Baca berita dengan sedikit iklan, klik di sini

Politik

Di Antara Dolar, Rumah, dan Harley-Davidson

Bekas pejabat Direktorat Jenderal Pajak terdeteksi menyimpan dana Rp 70 miliar dalam rekening anak-istrinya. Nyaris luput, tak tersentuh.

12 April 2010 | 00.00 WIB

Image of Tempo
Perbesar

Baca berita dengan sedikit iklan, klik di sini

SENYUM itu tersungging kecil di wajah Bahasyim Assifie menjelang tengah malam, Jumat pekan lalu. ”Mohon doanya,” kata bekas Kepala Kantor Pemeriksaan dan Penyidikan Pajak Jakarta itu setelah diinterogasi sebelas jam oleh polisi. Mata lelaki 58 tahun itu sayu. Langkahnya gontai. Ia menengok tak tentu arah. Kerah jaket hitamnya tertarik ke belakang.

Polisi menggelandang Bahasyim ke sel tahanan Kepolisian Daerah Metro Jaya. Malam itu dia resmi ditahan atas dugaan melakukan tindak pidana korupsi dan pencucian uang serta menerima gratifikasi wajib pajak bermasalah.

Sebelumnya, sekitar pukul sepuluh pagi, Bahasyim menyerahkan diri tanpa didampingi pengacara. ”Beliau ingin cepat diperiksa karena berita begitu kencang,” kata John K. Azis, kuasa hukum Bahasyim. Berdasarkan surat panggilan, polisi akan memeriksa Bahasyim, Senin pekan depan. Fokus pemeriksaan: aliran transaksi mencurigakan Rp 70 miliar temuan Pusat Pelaporan dan Analisis Transaksi Keuangan.

Prahara Bahasyim sejatinya lakon lawas. Pusat Pelaporan pada Februari 2009 telah melaporkan ke Markas Besar Kepolisian RI perihal dana Rp 70 miliar yang nangkring di sejumlah rekening anak dan istri Bahasyim. Karena tak digubris, tim Yunus kembali mengirim berkas laporan ke polisi Desember 2009. ”Kami berharap segera diproses agar semuanya clear,” kata Yunus Husein, Kepala Pusat Pelaporan.

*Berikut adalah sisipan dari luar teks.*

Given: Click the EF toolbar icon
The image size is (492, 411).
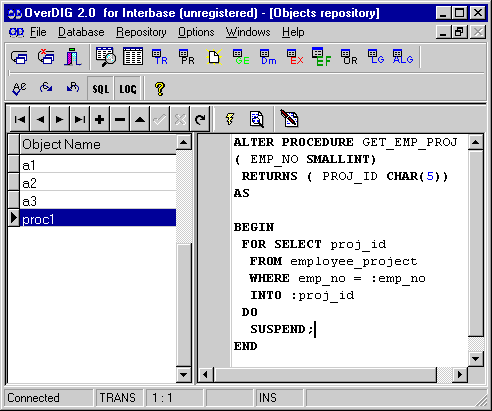Looking at the screenshot, I should (322, 57).
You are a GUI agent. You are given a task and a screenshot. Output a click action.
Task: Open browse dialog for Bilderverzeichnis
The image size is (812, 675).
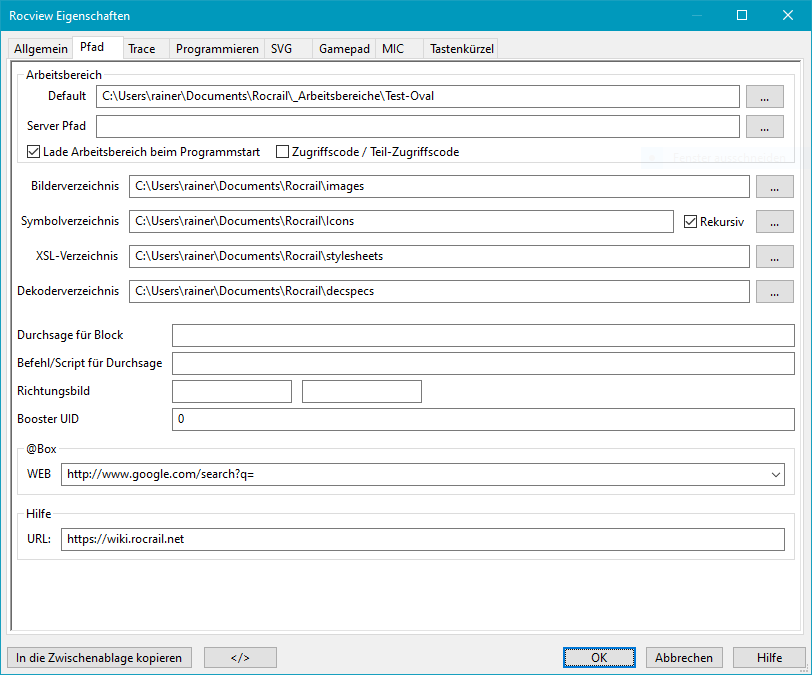[x=774, y=187]
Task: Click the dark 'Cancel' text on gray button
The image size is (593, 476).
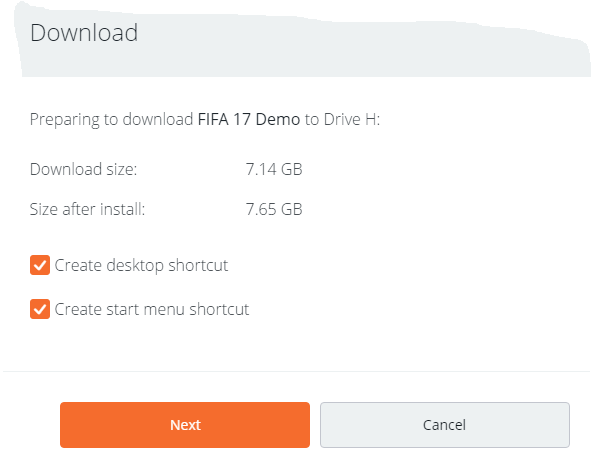Action: click(x=444, y=425)
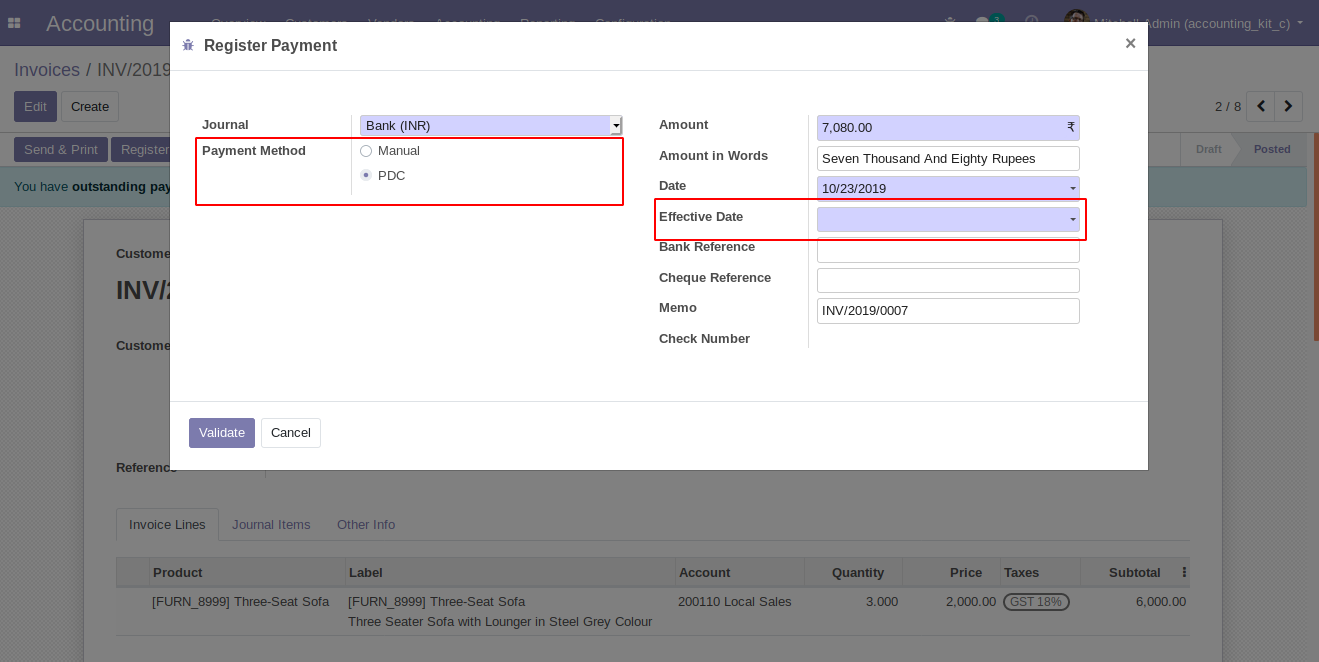Viewport: 1319px width, 662px height.
Task: Select the Manual payment method
Action: tap(366, 151)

Markas Besar Kepolisian menyangkal jika dikatakan tak memproses kasus Bahasyim. Menurut Kepala Badan Reserse Kriminal Mabes Polri Komisaris Jenderal Ito Sumardi, karena lokasi perkara terjadi di DKI Jakarta, kasus ini dilimpahkan ke Polda Metro Jaya. Laporan masuk pada Maret 2009. ”Kasus dilimpahkan sebelum saya menjabat Kabareskrim pada Desember 2009,” kata Ito.

Anehnya, Kepala Bidang Humas Polda Metro Jaya Komisaris Besar Boy Rafli Amar mengatakan pelimpahan dilakukan baru dua pekan lalu. ”Dilimpahkan dari Bareskrim Mabes Polri ke Kriminal Khusus Bidang Tindak Pidana Korupsi Polda Metro,” kata Boy.

Aroma kasus Bahasyim merebak ketika bekas Kepala Badan Reserse Kriminal Mabes Polri Komisaris Jenderal Susno Duadji berdendang. Gayus Halomoan Tambunan, pegawai pajak golongan IIIa, terbukti mengantongi Rp 25 miliar, hasil patgulipat perpajakan. Kisah Gayus membuka tabir lama dugaan keculasan sederet pejabat pajak. Bahasyim salah satunya.

Bahasyim diduga melakukan korupsi dan pencucian uang pada 2005-2009. Ia juga disangka menerima gratifikasi atas jasa membantu penyelesaian wajib pajak bermasalah. Uang haram itu lantas ditransfer ke rekening anak-istrinya. ”Jumlahnya jauh melebihi punya Gayus,” kata Kepala Polda Metro Jaya Inspektur Jenderal Wahyono.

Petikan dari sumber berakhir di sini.